The extraction of strawberry pectin solutions was performed according to the method reported by Rombouts and Thibault (1986) and Rnard et al. (1990) with some modifications. Briefly, the sliced strawberry was boiled with four times volume of 99.5% of ethanol for 15 min and slurry was collected by filtration. The slurry was fractionated in 70% ethanol and washed with 70% ethanol until the filtrate gave negative reaction in the phenol–sulfuric acid method.
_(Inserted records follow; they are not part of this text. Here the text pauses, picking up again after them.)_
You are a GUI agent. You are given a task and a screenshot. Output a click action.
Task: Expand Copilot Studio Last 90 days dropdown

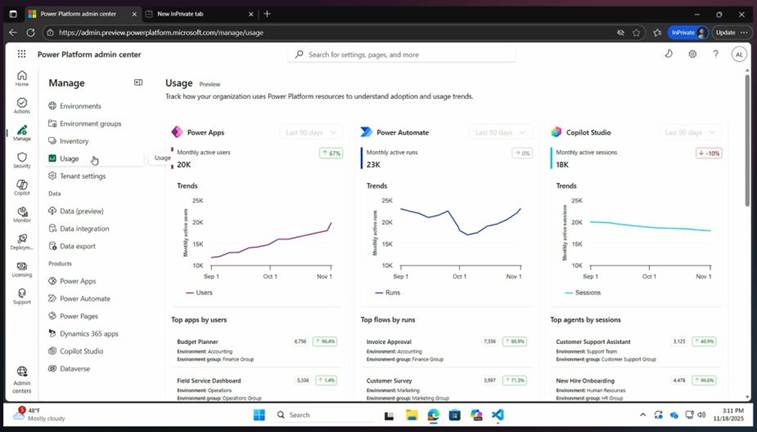pyautogui.click(x=689, y=132)
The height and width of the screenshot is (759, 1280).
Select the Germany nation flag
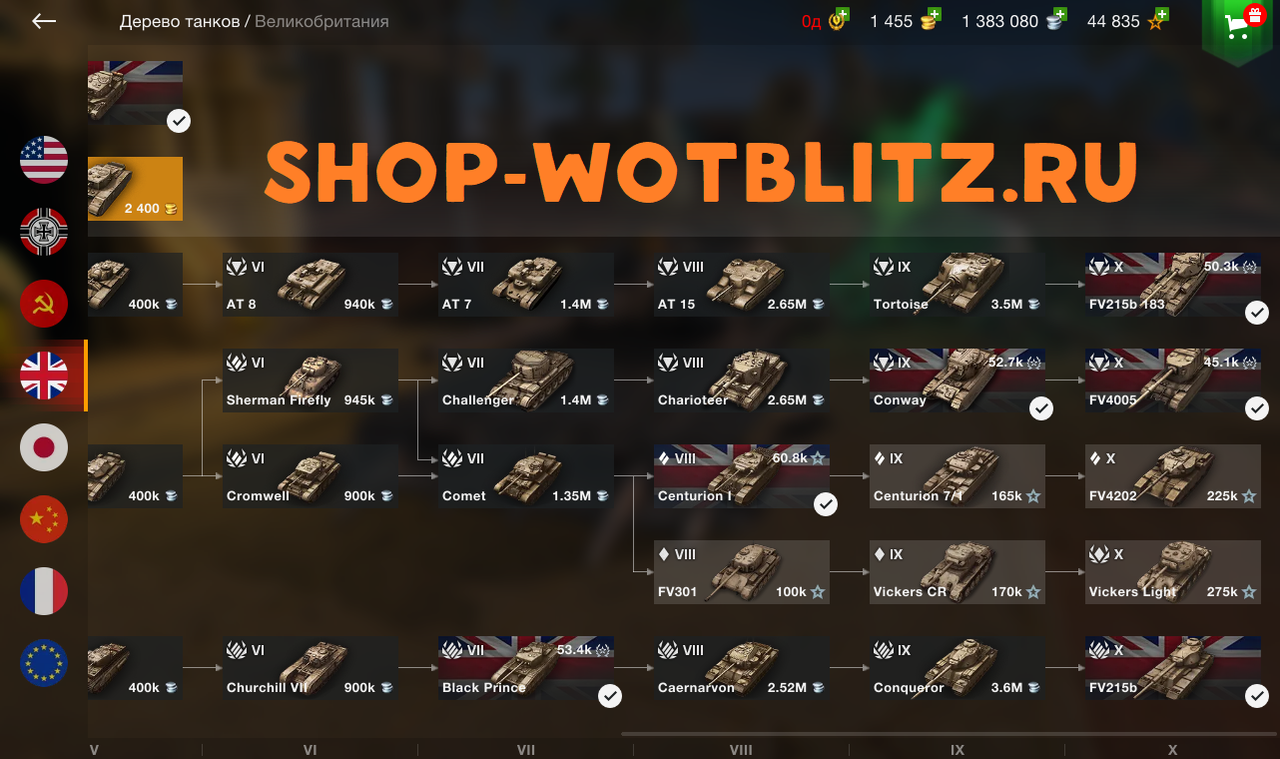point(44,232)
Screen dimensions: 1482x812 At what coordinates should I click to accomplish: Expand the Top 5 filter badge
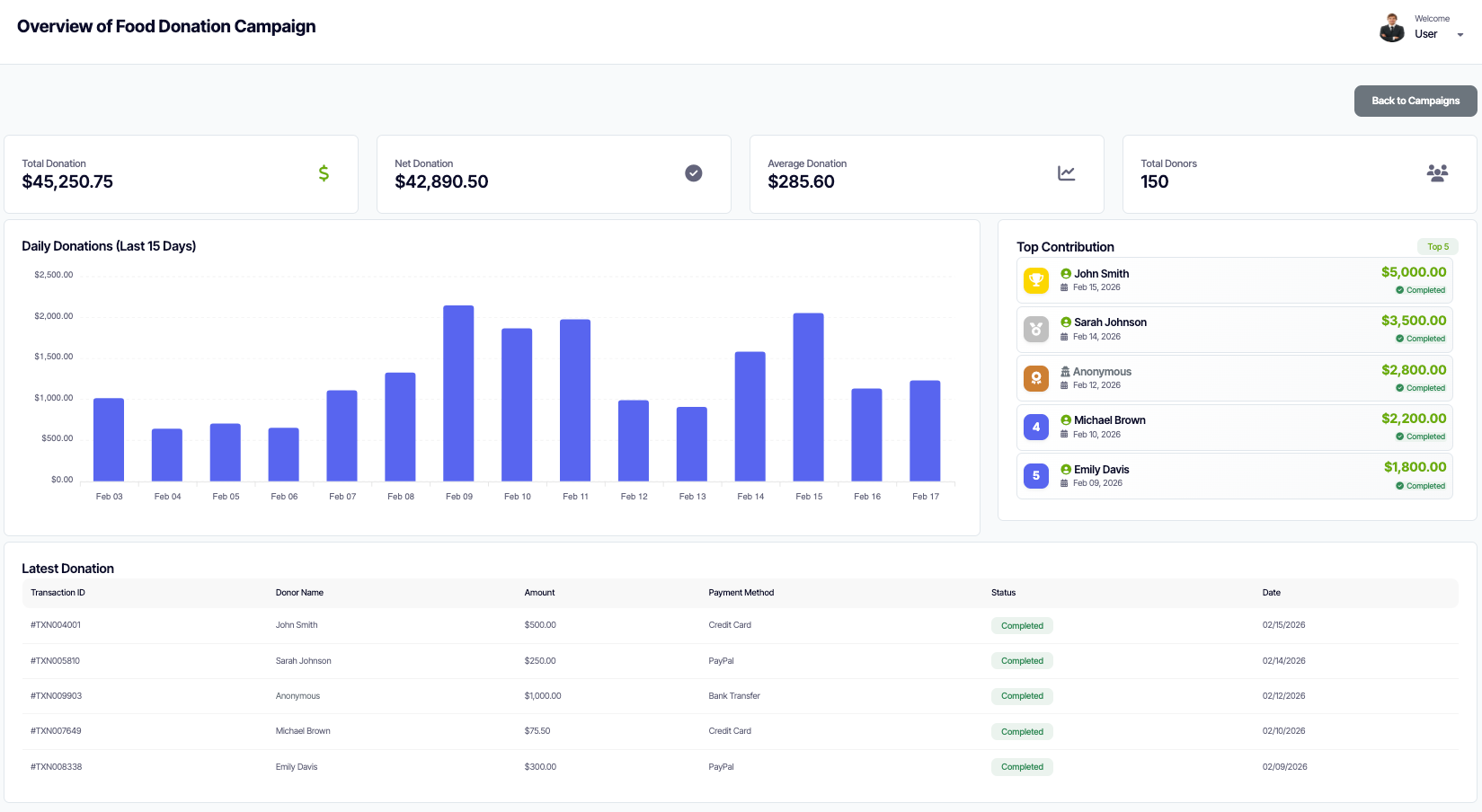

The residue was washed in the order of 70%, 80%, 90%, 99% ethanol and then with diethyl ether, and dried at room temperature. This residue was used as alcohol-insoluble residue (AIS). To extract water-soluble pectin (WP), AIS was stirred with water at 4 °C for 12 h and the supernatant containing WP was collected by filtration. The slurry was washed with water until the filtrate gave negative reaction in phenol–sulfuric acid test, and stirred with 0.4% sodium hexametaphosphate at room temperature for 2 h. The supernatant containing hexametaphosphate-soluble pectin (HXP) was collected by centrifugation at 9400g for 30 min. To extract acid-soluble pectin (HP), residue was washed with water until the sugar was not detected by phenol–sulfuric acid test, and boiled in 0.05 N hydrochloric acid for 1 h, then cooled, the supernatant was collected by centrifugation at 9400g for 30 min. The slurry was washed until the sugar was not detected, stirred with 0.05 N sodium hydroxide for 30 min at 4 °C, and supernatant containing alkali-soluble pectin (OHP) was collected by centrifugation at 9400g for 1 h. The extracted pectin was concentrated by ultrafiltration using 3 kDa cut membrane (Millipore). The total sugar content was determined by the phenol–sulfuric method.

Protein assay

The protein concentration was measured by using BIO-RAD protein assay (Bio-rad) with BSA as a standard.

Cell and cell culture

2.0 × 105 cells/mL of human myeloma cell line U266 were cultured in the 10% fetal bovine serum (FBS, Thermo, Waltham, MA, USA) containing RPMI1640 medium (Thermo) with or without prepared samples at 37 °C under humidified 5% CO2–95%. After 3 days, IgE concentration in the supernatant was measured by an enzyme-linked immunosorbent assay (ELISA).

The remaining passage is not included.